■ **What you need to do**
Only the lines from the top of the material through the line containing "Click the gray circle marker on January 19" should be restated, each one exactly.

■ **Records for the task**

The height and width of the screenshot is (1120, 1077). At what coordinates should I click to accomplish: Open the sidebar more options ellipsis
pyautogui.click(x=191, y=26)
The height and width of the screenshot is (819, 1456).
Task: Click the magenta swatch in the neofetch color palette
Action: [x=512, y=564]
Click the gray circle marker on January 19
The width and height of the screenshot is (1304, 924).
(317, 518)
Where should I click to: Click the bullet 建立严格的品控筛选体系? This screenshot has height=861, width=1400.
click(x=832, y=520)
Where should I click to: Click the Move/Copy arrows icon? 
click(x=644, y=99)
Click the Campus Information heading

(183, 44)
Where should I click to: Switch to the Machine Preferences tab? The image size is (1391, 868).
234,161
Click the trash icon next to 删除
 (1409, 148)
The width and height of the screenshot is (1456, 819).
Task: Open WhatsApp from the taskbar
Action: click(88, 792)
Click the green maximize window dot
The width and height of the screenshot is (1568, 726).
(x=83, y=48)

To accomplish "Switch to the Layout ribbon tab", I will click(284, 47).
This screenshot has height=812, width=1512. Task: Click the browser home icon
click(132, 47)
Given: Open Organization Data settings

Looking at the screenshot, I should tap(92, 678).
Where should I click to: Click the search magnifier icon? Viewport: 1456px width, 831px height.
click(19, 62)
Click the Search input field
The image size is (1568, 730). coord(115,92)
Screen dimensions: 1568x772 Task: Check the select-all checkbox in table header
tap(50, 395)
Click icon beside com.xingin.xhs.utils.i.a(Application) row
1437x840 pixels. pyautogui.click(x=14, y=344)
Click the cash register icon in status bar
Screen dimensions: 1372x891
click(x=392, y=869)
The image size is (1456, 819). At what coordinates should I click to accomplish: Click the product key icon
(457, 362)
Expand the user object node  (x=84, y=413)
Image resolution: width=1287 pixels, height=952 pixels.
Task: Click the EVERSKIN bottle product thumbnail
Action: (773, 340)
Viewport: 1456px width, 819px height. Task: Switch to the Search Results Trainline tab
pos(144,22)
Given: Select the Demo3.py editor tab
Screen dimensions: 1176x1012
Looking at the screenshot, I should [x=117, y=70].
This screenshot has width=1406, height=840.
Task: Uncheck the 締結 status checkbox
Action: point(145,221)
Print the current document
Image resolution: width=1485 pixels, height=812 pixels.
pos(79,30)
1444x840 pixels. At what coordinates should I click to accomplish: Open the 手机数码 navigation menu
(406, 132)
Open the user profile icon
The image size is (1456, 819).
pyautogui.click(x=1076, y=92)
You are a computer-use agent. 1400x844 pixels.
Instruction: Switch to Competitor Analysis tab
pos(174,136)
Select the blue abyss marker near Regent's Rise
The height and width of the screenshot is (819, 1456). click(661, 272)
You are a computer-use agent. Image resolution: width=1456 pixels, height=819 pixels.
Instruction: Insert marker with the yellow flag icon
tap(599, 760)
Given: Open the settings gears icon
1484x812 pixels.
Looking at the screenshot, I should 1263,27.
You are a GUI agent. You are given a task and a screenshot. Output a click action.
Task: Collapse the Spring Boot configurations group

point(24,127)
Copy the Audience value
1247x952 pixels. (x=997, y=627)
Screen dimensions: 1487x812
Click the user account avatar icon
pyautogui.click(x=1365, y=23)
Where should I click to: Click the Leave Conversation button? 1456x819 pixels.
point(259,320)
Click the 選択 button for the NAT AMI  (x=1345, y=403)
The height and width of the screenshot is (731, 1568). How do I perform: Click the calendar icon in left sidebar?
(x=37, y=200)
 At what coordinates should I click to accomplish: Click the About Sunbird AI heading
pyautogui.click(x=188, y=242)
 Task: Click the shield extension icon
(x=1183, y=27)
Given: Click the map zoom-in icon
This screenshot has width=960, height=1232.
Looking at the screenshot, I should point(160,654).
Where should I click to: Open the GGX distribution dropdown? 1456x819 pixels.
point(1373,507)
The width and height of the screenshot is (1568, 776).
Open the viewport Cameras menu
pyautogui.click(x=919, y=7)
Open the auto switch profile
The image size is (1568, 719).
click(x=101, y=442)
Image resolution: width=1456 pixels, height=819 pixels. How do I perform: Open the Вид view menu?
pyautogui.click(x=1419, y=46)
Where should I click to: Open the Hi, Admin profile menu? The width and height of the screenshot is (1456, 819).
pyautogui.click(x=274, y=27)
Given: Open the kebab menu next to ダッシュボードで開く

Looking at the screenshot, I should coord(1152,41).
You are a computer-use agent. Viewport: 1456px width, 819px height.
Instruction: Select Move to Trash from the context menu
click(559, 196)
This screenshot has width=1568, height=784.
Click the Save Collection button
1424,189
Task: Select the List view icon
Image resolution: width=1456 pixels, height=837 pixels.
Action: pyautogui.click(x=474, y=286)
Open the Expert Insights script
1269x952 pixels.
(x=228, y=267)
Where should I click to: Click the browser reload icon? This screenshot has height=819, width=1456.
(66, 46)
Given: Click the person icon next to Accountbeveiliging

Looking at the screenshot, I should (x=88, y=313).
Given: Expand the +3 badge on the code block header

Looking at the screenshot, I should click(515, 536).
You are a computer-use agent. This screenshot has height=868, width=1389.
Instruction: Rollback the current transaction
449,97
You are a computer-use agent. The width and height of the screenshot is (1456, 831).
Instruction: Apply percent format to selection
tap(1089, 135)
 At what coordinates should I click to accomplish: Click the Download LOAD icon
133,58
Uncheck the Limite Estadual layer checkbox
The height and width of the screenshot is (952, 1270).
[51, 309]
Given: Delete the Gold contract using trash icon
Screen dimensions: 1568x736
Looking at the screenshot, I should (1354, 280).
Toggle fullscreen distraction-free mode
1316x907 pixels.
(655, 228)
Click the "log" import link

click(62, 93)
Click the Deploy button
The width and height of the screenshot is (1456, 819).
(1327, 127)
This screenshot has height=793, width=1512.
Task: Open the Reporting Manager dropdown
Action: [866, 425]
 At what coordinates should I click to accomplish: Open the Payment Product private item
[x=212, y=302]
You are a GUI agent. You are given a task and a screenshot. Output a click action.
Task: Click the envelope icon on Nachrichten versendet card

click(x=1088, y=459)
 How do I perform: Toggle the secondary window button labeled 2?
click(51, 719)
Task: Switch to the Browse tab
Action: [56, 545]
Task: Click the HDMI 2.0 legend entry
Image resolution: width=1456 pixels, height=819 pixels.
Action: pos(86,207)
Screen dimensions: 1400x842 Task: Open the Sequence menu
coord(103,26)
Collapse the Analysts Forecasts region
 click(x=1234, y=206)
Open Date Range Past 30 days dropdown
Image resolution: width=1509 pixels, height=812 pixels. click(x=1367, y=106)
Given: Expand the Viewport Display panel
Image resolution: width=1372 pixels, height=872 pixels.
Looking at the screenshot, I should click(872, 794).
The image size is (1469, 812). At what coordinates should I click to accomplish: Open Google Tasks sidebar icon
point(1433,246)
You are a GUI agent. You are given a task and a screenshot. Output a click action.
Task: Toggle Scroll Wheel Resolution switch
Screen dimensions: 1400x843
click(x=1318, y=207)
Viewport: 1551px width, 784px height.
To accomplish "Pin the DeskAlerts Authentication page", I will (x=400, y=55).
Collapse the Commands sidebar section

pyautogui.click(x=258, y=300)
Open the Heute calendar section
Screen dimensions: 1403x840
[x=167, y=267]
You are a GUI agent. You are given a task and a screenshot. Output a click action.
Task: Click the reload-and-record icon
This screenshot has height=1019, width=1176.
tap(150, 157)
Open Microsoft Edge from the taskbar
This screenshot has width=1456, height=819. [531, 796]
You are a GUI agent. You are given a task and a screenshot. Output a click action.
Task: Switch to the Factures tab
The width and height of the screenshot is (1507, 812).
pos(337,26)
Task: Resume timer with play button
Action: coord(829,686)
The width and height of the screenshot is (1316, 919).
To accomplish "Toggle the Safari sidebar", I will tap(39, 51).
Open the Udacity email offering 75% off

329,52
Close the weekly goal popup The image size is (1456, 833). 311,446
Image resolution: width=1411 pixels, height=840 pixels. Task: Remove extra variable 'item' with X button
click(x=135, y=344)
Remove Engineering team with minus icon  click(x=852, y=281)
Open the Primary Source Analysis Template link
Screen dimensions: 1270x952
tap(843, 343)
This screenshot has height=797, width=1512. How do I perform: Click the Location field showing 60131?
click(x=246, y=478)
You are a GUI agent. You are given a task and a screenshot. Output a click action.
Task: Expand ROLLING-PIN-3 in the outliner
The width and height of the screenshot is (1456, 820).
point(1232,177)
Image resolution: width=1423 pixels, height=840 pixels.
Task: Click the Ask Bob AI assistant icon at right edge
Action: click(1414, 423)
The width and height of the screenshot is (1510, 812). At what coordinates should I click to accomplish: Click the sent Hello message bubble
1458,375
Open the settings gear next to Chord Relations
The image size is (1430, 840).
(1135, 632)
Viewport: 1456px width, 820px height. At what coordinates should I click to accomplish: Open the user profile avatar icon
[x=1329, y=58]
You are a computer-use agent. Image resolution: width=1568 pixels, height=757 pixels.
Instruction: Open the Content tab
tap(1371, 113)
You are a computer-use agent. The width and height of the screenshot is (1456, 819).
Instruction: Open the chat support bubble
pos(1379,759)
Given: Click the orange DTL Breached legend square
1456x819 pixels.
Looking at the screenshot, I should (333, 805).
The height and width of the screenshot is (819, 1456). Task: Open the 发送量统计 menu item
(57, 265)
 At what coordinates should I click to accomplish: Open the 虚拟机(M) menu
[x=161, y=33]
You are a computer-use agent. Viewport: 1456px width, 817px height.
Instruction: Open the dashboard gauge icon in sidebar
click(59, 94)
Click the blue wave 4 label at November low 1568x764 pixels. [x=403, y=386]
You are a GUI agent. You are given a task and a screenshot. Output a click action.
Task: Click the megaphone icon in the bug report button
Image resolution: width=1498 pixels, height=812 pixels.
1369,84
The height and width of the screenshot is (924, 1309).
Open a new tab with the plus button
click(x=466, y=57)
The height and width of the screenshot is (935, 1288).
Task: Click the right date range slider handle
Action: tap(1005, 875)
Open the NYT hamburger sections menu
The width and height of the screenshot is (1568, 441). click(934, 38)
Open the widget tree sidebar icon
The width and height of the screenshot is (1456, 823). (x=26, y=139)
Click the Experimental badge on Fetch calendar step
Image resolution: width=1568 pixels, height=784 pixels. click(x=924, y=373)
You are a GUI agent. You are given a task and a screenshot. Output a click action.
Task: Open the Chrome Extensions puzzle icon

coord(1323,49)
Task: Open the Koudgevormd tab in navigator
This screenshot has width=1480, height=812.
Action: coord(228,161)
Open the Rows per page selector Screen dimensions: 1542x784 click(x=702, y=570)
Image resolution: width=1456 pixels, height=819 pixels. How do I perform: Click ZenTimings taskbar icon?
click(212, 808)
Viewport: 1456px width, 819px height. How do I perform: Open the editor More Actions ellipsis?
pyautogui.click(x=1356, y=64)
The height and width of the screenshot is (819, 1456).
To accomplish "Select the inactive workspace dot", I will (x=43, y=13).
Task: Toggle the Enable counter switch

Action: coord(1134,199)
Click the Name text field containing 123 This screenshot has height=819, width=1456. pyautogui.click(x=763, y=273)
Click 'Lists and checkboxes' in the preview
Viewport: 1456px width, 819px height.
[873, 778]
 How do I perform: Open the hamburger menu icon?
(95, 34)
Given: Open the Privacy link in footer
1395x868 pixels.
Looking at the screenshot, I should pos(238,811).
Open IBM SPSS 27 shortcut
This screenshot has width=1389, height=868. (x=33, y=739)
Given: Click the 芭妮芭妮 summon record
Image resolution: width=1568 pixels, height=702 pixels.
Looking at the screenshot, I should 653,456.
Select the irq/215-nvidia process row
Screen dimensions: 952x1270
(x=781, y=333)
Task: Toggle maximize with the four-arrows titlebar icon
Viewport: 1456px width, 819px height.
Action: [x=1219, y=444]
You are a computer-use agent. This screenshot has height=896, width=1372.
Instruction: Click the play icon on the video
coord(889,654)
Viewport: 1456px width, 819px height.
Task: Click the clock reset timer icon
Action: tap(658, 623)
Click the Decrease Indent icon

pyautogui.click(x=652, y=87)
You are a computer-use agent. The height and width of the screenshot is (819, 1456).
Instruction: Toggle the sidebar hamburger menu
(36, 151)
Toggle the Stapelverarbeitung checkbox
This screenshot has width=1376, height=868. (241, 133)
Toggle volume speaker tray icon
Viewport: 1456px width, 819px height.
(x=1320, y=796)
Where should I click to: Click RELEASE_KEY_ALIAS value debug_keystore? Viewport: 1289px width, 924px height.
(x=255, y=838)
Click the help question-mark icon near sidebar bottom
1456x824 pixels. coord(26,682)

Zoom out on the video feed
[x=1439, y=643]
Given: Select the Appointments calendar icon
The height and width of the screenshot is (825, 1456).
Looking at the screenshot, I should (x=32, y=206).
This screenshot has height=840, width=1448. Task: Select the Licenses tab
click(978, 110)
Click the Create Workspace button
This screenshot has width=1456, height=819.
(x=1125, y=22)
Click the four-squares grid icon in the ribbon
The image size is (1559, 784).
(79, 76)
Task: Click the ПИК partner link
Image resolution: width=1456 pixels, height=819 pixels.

■ **Final answer**
The height and width of the screenshot is (1120, 1077). At what coordinates should I click to accomplish: Open the sidebar more options ellipsis
pyautogui.click(x=191, y=26)
The height and width of the screenshot is (819, 1456).
Task: Click the magenta swatch in the neofetch color palette
Action: [x=512, y=564]
Click the gray circle marker on January 19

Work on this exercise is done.